This article is the second and final installment describing my efforts to defend my systems from spam. The first article explains some necessary concepts and terminology. This article will dig more into the details of an actual implementation with my mail system. One thing to note is that I used qmail for my mail system (hence the title), but the information in here could apply to just about any email server in production today.
In the previous article, I covered the history and the protocol used by network level spam defenses but not the existing landscape of RBL Providers that supply blocklists. There are quite a few of them out there, and I needed to select one for my system. At first, I polled a few friends to see what they were doing. Most had tried a blocklist at some point. I found that some people mix various blocklists and usually don't trust them enough for their corporate machines. Some switch providers periodically since the quality isn't stable. One friend had to get new blocks of IP addresses for his service since he was in the same network block as a spammer. This form of collateral damage caused him to be very negative about the whole subject.
The biggest problem with a network level defense has been the providers. Although they all conform to the protocol, they vary wildly on what goes into their blocklist database. This is a direct result of how they came to be. Almost all of them are grassroots efforts by individuals or small groups, each with different opinions and policies about how they operate. Some groups are very private and do not disclose much about their members or their policies. Some of them have very sensitive trigger fingers and others do not. Some groups are very aggressive about adding to their lists while others are extremely lax.

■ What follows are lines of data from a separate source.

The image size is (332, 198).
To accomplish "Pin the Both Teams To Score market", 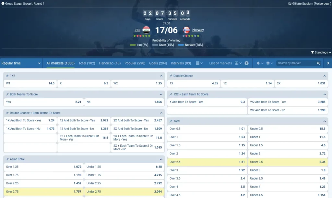I will (x=7, y=94).
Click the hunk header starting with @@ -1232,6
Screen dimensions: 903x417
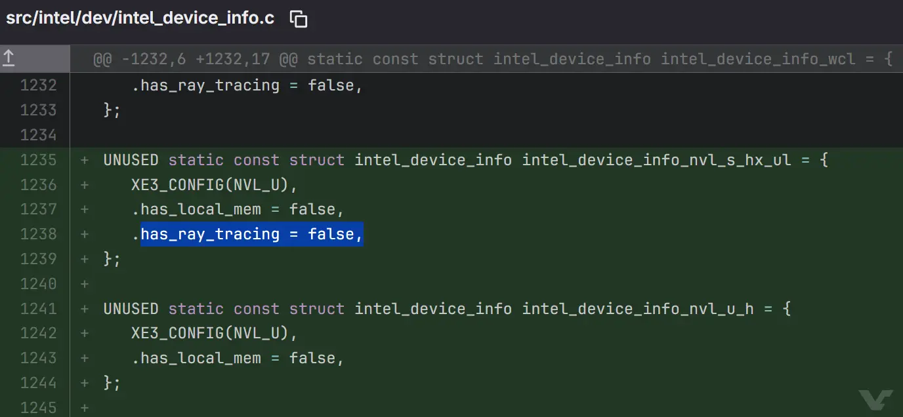click(x=492, y=60)
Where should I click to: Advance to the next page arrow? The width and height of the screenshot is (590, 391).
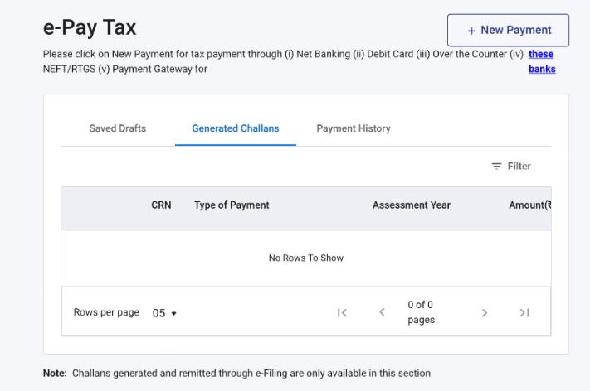pyautogui.click(x=485, y=312)
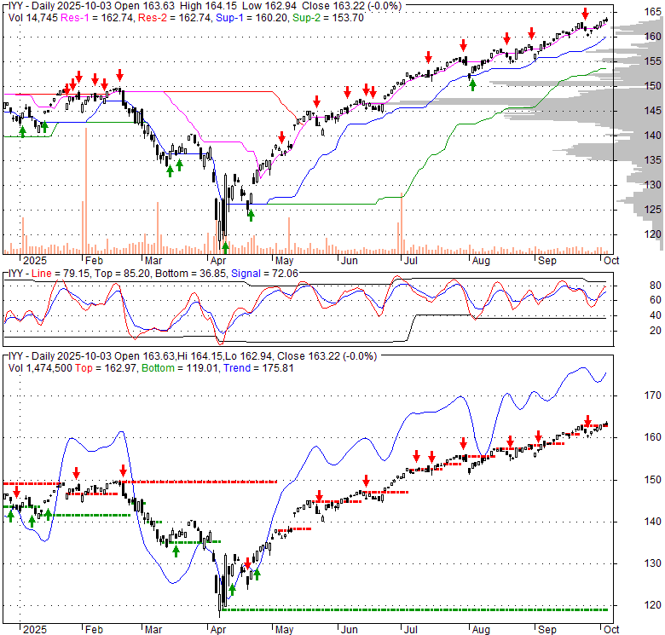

Without a good policy and consistent operation, I was leery of letting anybody control my mail server. It is easy to understand why it's important to be cautious about this. No one wants to disrupt their incoming mail. If an RBL provider consistently blocks the wrong hosts, it might take a while to fix. I might have to build my own special list of exceptions to their blocklist. This seemed like the kind of work I didn't want to add to my already long list of duties.

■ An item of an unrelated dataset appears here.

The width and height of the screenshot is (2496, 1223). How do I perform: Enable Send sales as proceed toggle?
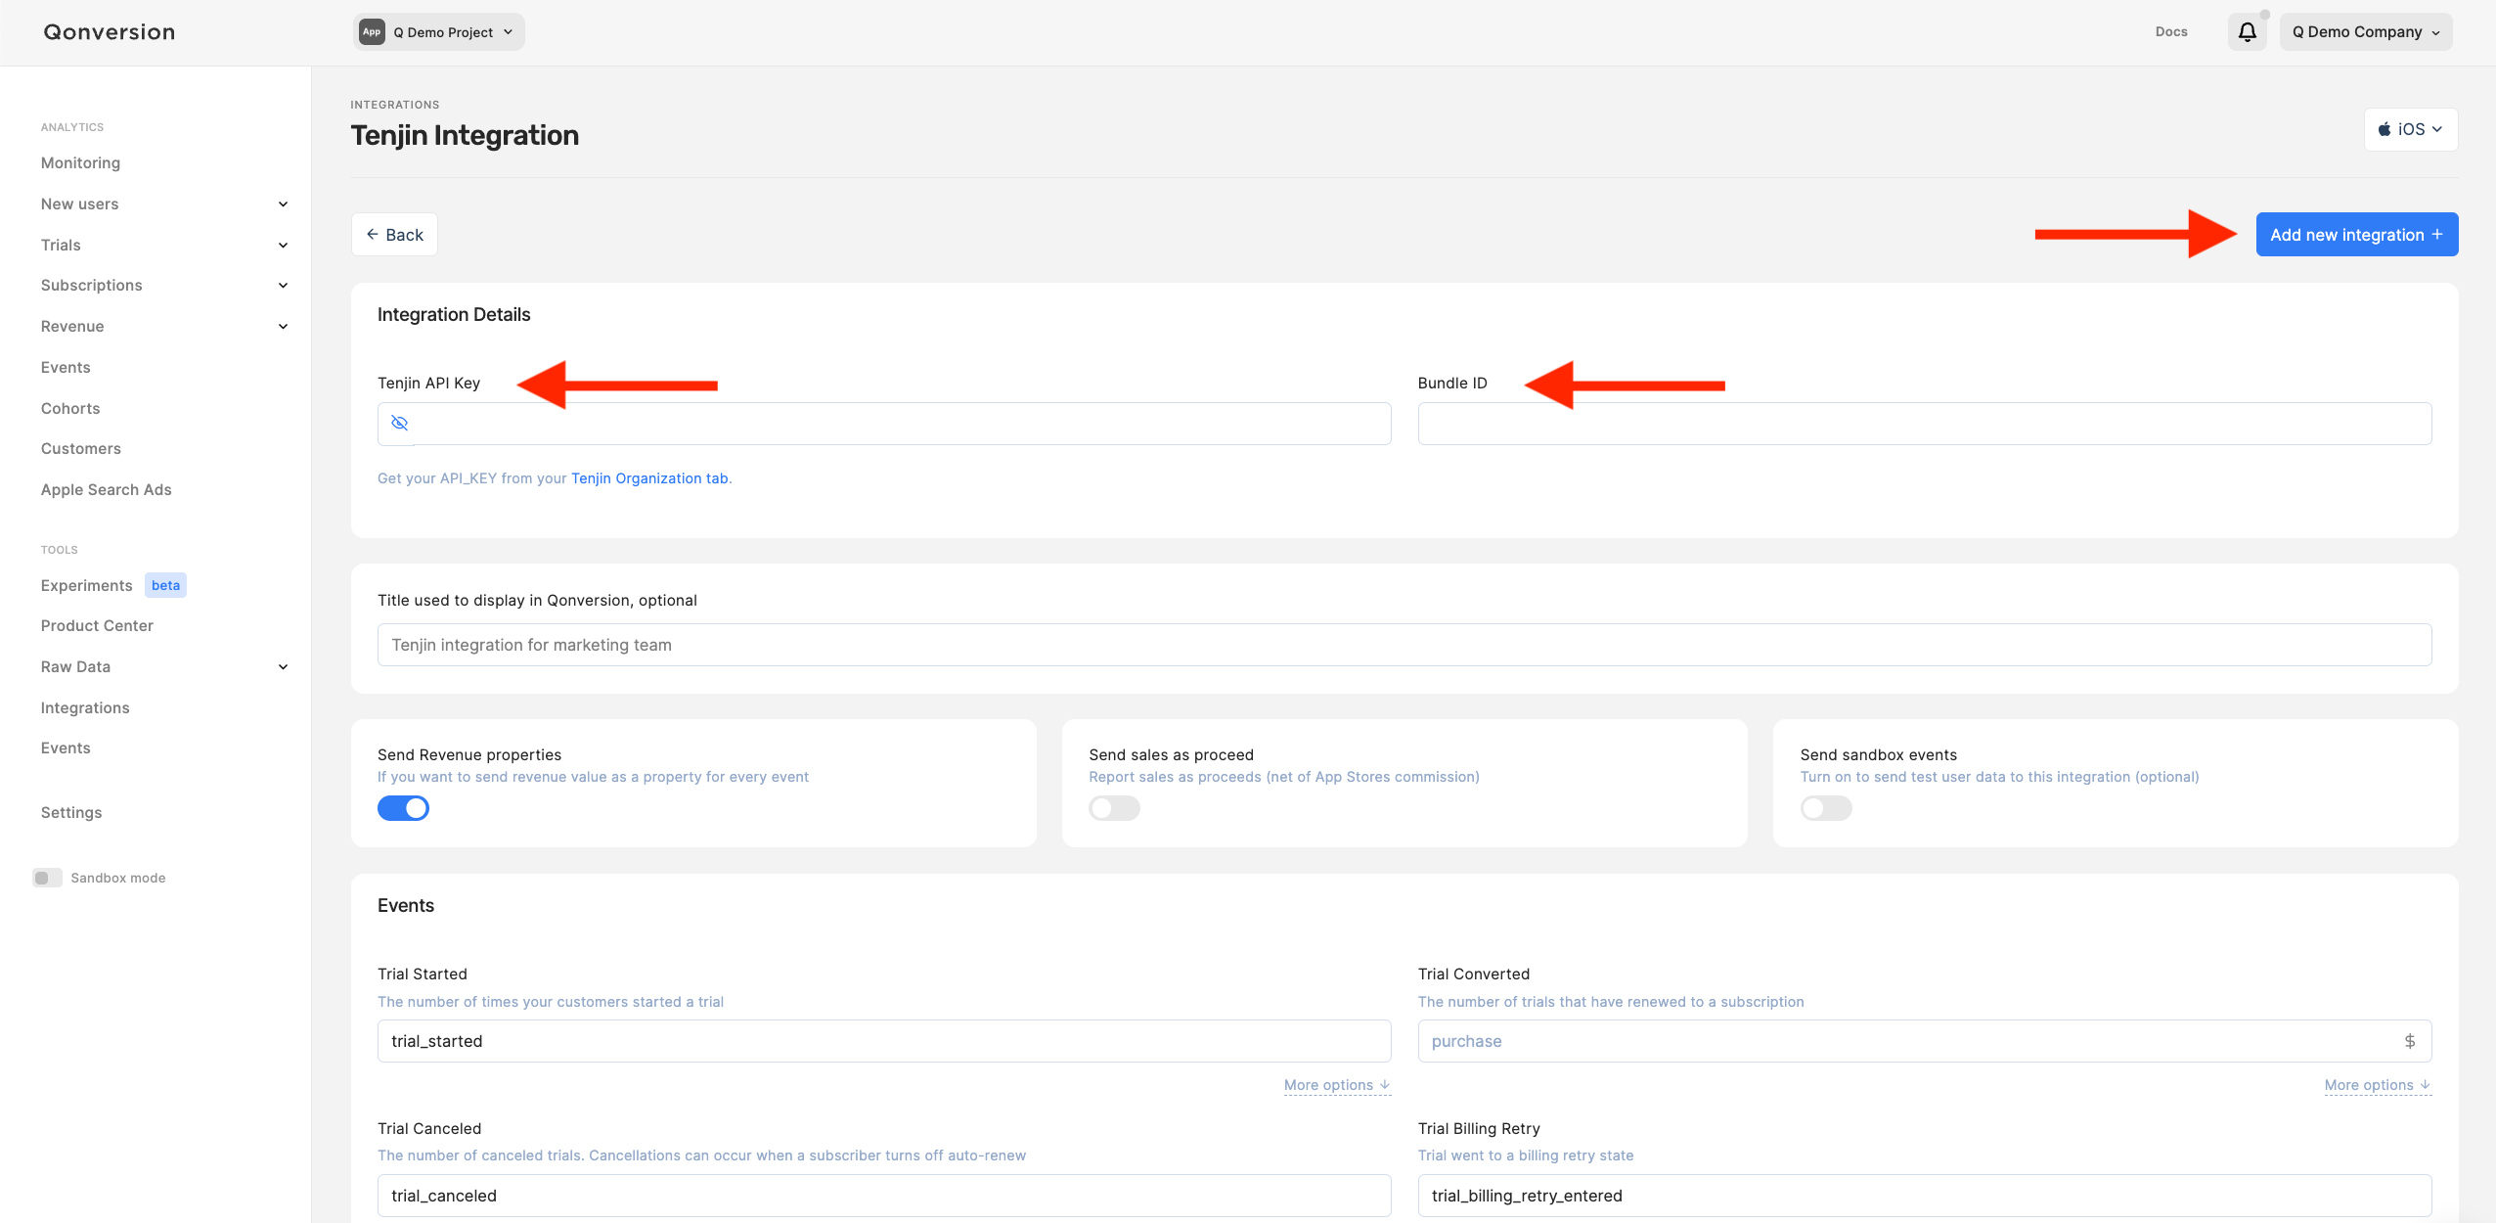(1114, 808)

Towards the end of my research, I had one conversation that turned out to be really interesting. I used to work with a guy named Mark Fletcher at eGroups. He had been working on the spam problem for a little while and we'd come to the same conclusions. However, he had decided that he had a new twist and he started a service called Trustic to provide it.
Fletcher decided to build a trust network for email servers on the Internet. Trust networks are becoming a popular technique for getting good results out of systems that could potentially include untrustworthy individuals (such as spammers). The best and most impressive examples of trust networks today are eBay, Google, and Advogato.
Like other trust systems, Trustic takes recommendations from registered users about IP addresses of other systems. Each user has a level of trust. Users build their trust by making accurate recommendations over time. In order for a host to become untrusted, the cumulative trust level of the recommendations has to be above a certain threshold. For example, if two well-trusted users mark a server as untrustworthy, that server would become untrusted. If a bunch of new users tried to mark a server as untrusted, it would take a large number of them. If someone abuses their trust rating, their trust level is reduced and becomes harder to raise. There are more descriptions on Trustic's web site, but that is the gist of the technique.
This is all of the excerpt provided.